Task details>
Copy the material from the line containing "Task: Click the" through the line containing "Action: click(1328, 889)", putting "zoom-in magnifier icon" in place of "plus zoom icon" and keeping everything else the same.
····················
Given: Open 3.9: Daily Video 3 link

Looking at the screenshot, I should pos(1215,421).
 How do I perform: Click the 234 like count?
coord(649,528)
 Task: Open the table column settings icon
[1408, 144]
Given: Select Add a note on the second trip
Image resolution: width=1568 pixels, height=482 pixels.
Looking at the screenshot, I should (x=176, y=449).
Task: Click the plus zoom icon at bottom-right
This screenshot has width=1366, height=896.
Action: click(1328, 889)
····················
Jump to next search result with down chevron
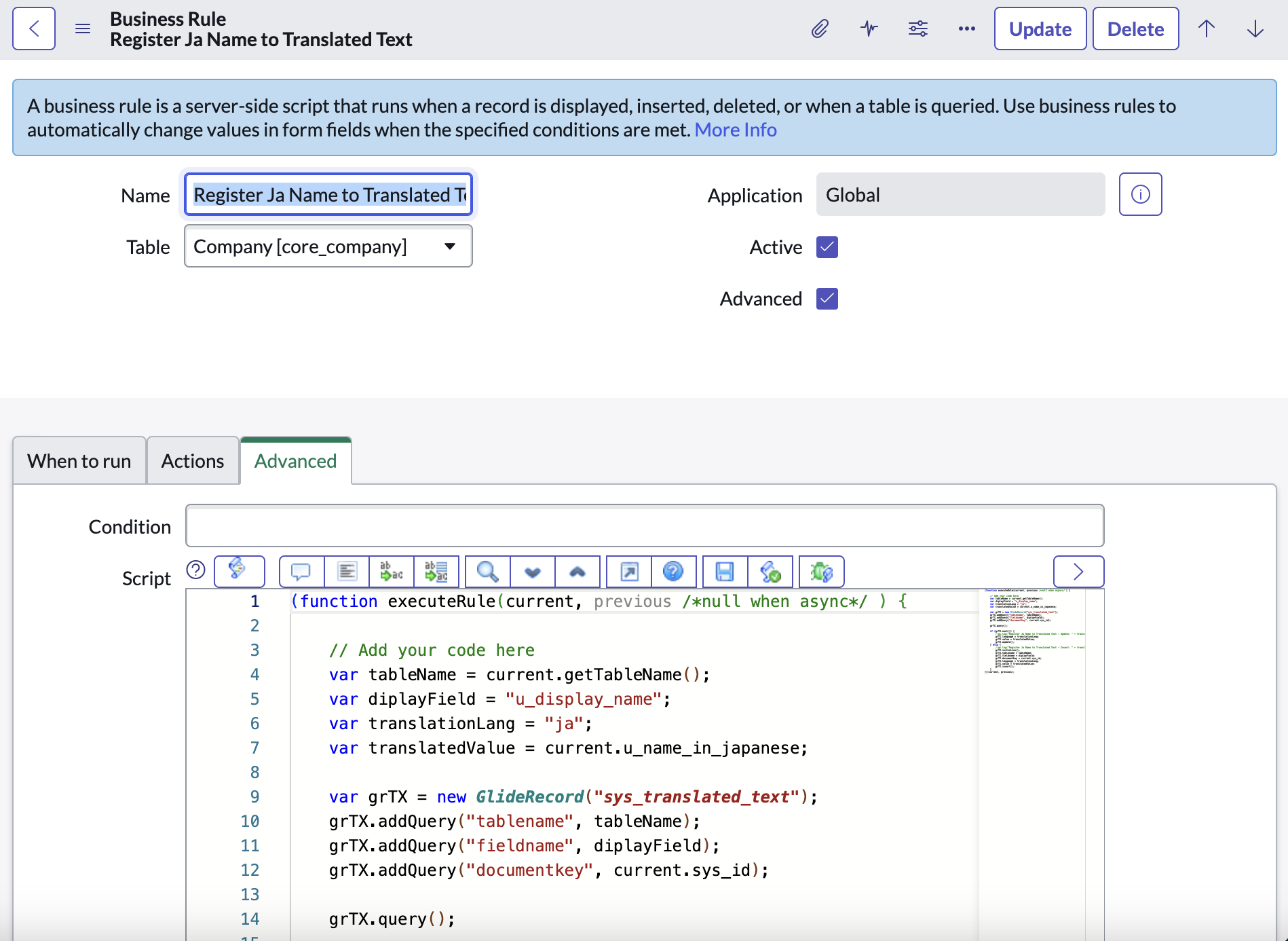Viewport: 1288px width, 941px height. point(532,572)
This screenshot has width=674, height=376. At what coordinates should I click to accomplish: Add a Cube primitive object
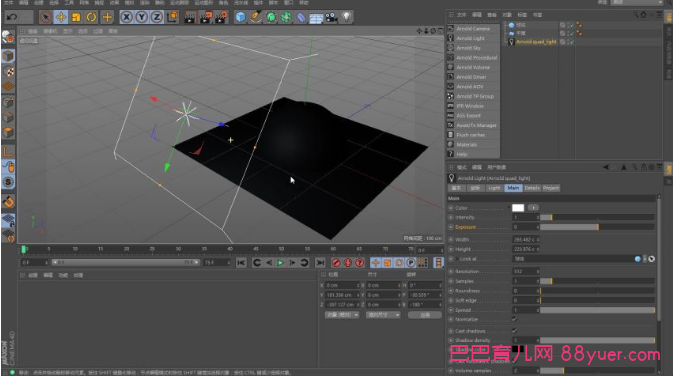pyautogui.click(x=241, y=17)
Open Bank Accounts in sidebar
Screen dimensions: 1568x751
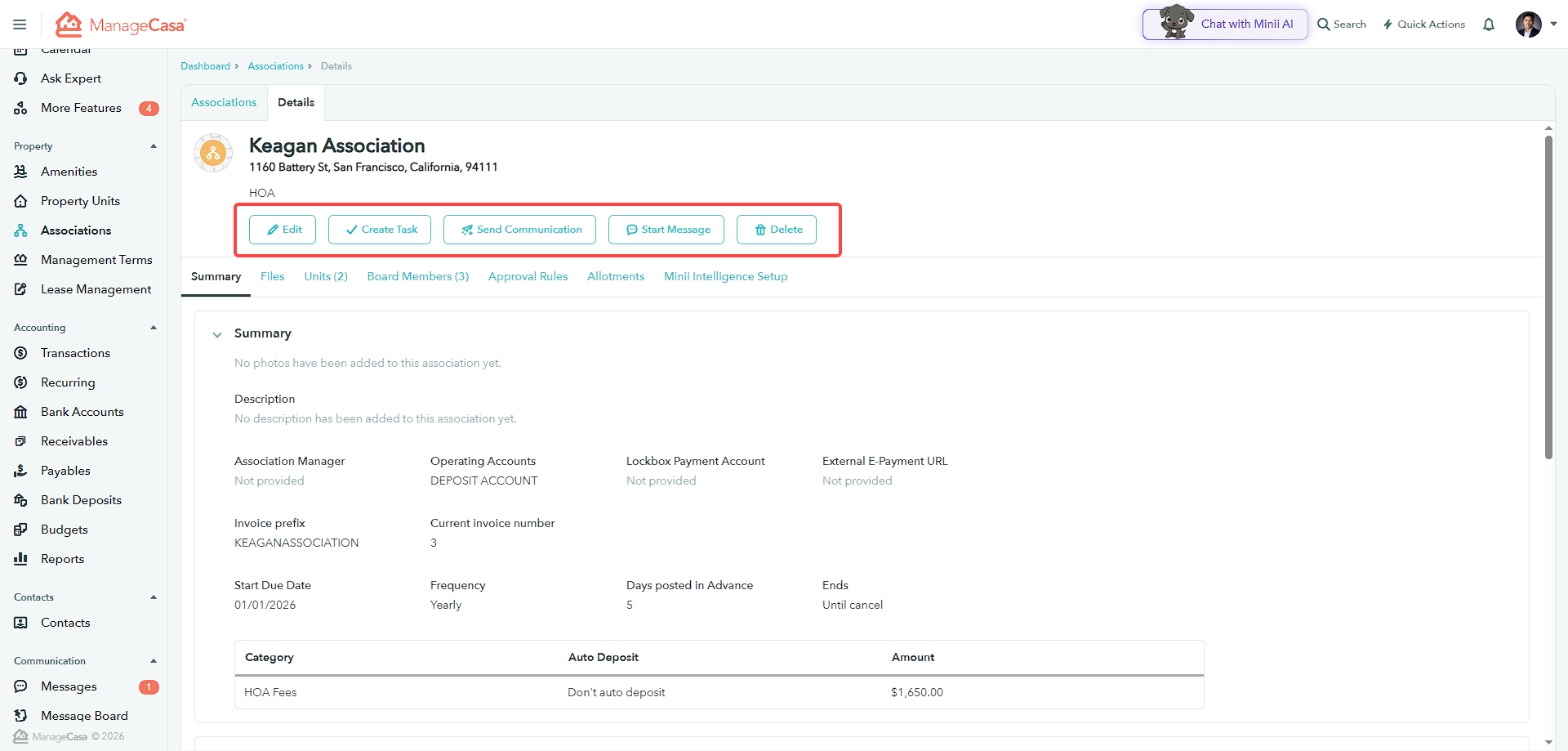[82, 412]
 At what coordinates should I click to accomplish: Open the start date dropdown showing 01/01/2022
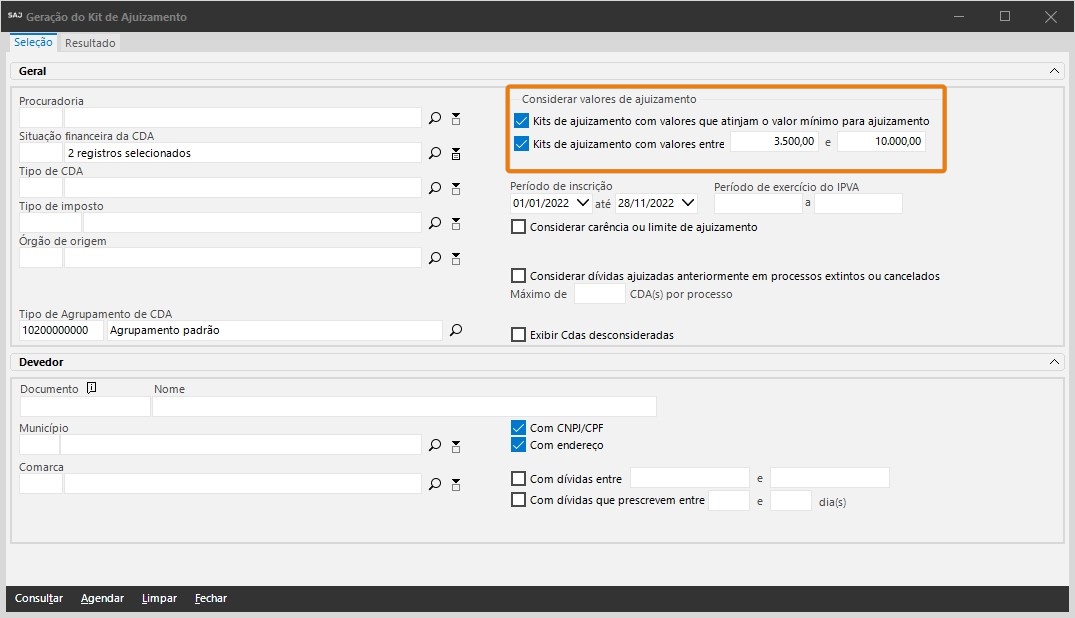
····················
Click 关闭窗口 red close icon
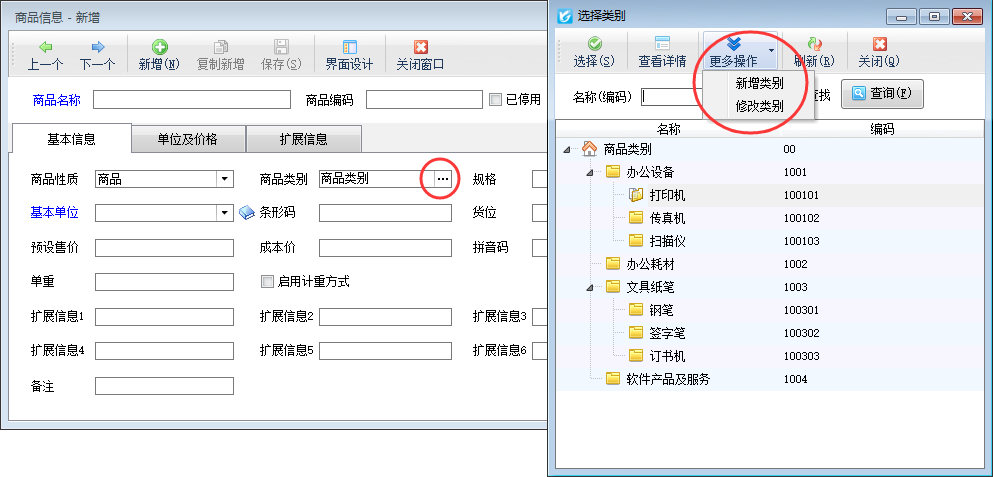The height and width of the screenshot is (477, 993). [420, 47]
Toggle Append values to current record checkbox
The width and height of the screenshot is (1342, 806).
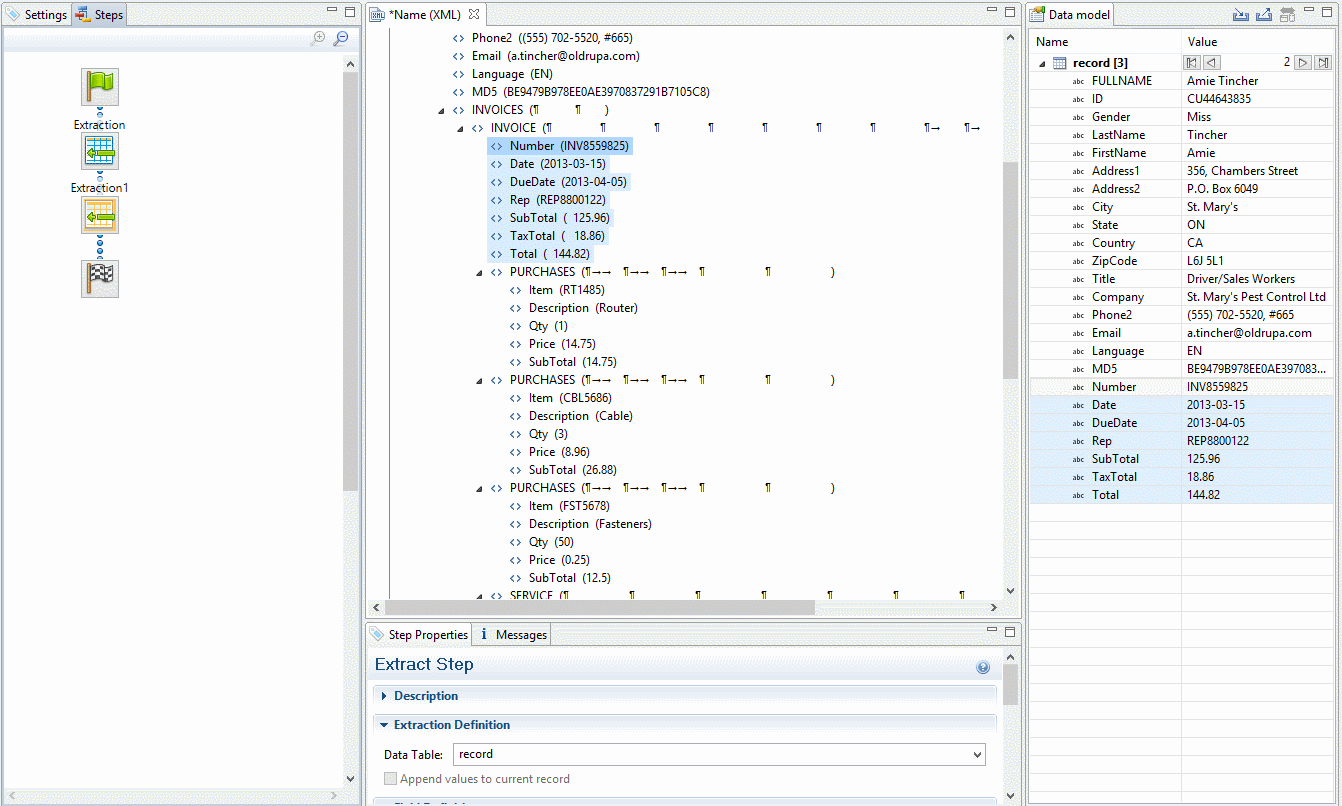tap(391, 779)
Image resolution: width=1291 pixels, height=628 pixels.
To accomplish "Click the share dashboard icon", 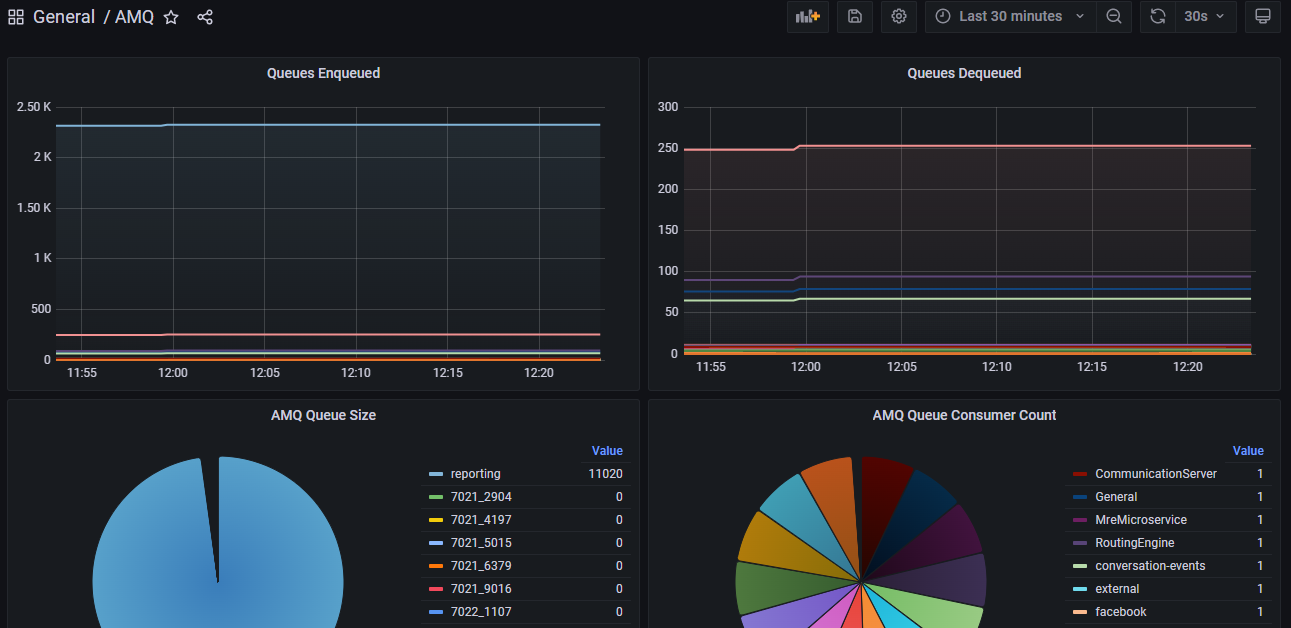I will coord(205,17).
····················
Exercise answer>
Task: Click the zoom-in magnifier icon at bottom-right
This screenshot has width=1366, height=896.
Action: click(1328, 889)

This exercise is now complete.